Caching compiled `re` patterns
First of all, thank you for creating this Python port.
In my use, I'm checking a large number of short strings to see if they are likely to be a phone number. I found that I'm making a lot of calls to re.compile() (for example here). Caching the patterns leads to about a 6-10x speedup for my use case.
If this is something that would make sense given the contributing guidelines, I'd be happy to do a PR.
Hmm, I was under the impression that the Python re code cached the compiled expressions, so getting a speed-up from an external cache surprises me slightly. I guess you might be blowing the size of the (global) cache -- are you doing lookups across lots of different countries?
Contributions welcomed -- thanks.
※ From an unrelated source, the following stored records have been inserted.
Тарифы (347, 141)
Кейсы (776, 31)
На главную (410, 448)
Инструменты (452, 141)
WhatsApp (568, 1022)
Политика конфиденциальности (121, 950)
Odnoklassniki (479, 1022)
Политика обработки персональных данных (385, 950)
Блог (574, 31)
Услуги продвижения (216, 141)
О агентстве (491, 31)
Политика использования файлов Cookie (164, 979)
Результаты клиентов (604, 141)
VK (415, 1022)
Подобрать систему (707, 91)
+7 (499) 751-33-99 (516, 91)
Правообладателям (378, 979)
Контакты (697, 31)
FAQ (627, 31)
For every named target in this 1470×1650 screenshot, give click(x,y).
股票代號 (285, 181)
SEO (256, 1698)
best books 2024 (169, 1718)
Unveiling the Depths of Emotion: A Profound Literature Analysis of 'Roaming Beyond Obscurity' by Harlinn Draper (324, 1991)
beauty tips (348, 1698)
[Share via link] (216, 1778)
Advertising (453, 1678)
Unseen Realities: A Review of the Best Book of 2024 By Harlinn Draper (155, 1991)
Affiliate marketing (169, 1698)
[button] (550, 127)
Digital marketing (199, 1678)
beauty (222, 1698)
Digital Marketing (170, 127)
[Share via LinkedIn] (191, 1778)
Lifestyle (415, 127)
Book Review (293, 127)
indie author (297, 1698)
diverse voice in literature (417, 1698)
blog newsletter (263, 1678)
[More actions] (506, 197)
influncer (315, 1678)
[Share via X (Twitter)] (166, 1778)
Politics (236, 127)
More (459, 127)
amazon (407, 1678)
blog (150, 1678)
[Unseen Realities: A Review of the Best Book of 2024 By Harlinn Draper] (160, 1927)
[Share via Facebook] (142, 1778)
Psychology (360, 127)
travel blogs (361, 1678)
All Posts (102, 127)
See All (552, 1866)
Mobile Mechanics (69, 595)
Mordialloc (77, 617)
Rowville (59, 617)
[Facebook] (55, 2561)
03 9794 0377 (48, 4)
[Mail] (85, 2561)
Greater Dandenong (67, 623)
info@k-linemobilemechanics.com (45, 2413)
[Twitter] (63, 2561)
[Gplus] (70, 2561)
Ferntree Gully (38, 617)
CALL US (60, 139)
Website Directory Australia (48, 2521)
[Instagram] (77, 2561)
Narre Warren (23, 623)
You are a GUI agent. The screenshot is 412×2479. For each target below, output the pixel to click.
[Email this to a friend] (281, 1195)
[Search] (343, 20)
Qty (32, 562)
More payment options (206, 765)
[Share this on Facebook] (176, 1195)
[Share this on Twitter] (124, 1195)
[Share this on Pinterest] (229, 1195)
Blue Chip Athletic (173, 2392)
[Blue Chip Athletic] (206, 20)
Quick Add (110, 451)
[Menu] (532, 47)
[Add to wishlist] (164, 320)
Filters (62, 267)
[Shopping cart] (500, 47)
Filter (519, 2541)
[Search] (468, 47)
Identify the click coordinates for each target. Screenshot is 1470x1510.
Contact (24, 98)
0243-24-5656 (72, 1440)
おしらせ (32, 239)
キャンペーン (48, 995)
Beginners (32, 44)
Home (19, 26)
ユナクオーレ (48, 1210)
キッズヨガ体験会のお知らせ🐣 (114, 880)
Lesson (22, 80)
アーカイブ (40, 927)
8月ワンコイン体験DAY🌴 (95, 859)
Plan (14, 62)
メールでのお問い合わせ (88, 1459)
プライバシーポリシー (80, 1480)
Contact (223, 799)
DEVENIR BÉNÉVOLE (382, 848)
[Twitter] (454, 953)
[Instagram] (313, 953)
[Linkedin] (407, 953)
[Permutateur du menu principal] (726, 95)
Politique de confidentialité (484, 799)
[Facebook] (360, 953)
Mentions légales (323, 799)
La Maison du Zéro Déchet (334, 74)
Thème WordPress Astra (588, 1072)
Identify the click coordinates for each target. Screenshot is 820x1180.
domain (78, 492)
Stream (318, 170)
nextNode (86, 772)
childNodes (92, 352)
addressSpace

As an initial thought, one possibility might be to add ..._re fields to the phonemetadata.py classes for each field that's a regexp (e.g. national_number_pattern_re), which get populated on construction (as all the metadata objects are supposed to be immutable).
(However, we'd need to check how much effect precompiling 300 sets of metadata regexps would have on library startup...)
Thank you for your response. I might get a chance to look deeper into it in the next week or two.
The cache in re is limited to 100 in CPython 2.7 and 512 in CPython 3.6, so on Python 2.7 at least it's quite easy to blow past re._MAXCACHE
Any chance to add an option/flag to compile everything in advance so the package runtime will be faster? Thanks!